*** Data supplied ***

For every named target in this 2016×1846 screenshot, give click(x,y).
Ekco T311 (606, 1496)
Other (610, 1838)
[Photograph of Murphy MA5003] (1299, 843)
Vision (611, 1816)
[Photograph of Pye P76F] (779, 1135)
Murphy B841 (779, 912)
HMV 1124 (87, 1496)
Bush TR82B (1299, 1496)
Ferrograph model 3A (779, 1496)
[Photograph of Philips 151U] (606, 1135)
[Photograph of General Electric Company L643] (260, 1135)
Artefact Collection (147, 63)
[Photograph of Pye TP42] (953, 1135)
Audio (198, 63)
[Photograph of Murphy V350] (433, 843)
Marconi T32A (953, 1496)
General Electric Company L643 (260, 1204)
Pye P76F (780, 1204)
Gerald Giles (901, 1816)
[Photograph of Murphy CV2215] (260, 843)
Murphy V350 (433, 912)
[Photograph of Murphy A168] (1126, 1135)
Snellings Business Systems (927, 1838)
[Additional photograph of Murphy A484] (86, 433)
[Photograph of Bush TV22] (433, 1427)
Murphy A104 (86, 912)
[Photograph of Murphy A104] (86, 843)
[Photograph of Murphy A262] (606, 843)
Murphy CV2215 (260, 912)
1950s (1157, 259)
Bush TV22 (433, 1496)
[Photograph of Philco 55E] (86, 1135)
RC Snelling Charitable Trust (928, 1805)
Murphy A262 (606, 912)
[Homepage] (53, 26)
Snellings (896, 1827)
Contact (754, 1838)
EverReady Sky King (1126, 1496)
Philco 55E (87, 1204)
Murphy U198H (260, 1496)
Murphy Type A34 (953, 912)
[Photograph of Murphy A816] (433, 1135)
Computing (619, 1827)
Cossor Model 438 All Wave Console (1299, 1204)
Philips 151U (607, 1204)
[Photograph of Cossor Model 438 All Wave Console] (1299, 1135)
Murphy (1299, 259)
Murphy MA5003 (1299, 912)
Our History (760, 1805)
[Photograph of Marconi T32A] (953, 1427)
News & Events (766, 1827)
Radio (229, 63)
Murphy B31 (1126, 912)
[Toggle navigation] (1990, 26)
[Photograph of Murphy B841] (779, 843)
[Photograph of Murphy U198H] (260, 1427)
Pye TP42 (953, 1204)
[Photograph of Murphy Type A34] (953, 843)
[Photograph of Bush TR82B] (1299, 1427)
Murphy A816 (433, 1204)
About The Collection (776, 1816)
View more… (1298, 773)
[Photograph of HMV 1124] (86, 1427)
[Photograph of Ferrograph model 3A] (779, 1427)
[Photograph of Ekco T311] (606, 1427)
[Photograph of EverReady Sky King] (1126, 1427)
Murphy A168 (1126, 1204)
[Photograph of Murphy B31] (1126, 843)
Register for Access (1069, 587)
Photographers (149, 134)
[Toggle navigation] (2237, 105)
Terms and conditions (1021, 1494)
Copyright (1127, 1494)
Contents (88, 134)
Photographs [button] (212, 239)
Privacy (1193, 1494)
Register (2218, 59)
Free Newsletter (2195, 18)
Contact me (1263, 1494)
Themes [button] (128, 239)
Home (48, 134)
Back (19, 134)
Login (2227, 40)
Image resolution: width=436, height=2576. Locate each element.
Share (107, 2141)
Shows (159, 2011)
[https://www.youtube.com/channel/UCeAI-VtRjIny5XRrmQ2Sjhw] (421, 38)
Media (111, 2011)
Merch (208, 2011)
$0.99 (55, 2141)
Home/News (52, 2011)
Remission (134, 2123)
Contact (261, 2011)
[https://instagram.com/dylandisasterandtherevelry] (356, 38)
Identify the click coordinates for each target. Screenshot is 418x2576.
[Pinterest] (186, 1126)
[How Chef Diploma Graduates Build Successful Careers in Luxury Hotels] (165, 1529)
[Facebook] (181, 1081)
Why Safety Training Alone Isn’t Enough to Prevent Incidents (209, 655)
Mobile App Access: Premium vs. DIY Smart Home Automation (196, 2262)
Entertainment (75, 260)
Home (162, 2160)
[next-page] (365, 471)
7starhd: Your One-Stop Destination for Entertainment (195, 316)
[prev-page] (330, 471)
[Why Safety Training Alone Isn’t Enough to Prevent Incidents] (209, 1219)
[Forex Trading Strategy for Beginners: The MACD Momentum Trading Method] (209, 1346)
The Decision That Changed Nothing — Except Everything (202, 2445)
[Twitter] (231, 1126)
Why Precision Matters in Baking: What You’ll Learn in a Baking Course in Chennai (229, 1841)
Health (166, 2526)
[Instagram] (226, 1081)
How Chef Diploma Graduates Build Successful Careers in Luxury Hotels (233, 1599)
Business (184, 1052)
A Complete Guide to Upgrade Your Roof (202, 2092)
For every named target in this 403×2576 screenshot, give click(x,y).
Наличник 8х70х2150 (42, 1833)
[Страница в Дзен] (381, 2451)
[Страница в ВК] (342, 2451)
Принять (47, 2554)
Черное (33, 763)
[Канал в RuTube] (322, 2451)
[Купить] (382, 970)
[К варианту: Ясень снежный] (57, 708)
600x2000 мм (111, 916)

*** End of Data supplied ***

## Your goal
From the data above, output only the lines between the line containing "Contents (88, 134)" and the line containing "Incidents (209, 655)", inclusive, exactly as written.

## Answer section
Contents (88, 134)
Photographs [button] (212, 239)
Privacy (1193, 1494)
Register (2218, 59)
Free Newsletter (2195, 18)
Contact me (1263, 1494)
Themes [button] (128, 239)
Home (48, 134)
Back (19, 134)
Login (2227, 40)
Image resolution: width=436, height=2576. Locate each element.
Share (107, 2141)
Shows (159, 2011)
[https://www.youtube.com/channel/UCeAI-VtRjIny5XRrmQ2Sjhw] (421, 38)
Media (111, 2011)
Merch (208, 2011)
$0.99 (55, 2141)
Home/News (52, 2011)
Remission (134, 2123)
Contact (261, 2011)
[https://instagram.com/dylandisasterandtherevelry] (356, 38)
Identify the click coordinates for each target. Screenshot is 418x2576.
[Pinterest] (186, 1126)
[How Chef Diploma Graduates Build Successful Careers in Luxury Hotels] (165, 1529)
[Facebook] (181, 1081)
Why Safety Training Alone Isn’t Enough to Prevent Incidents (209, 655)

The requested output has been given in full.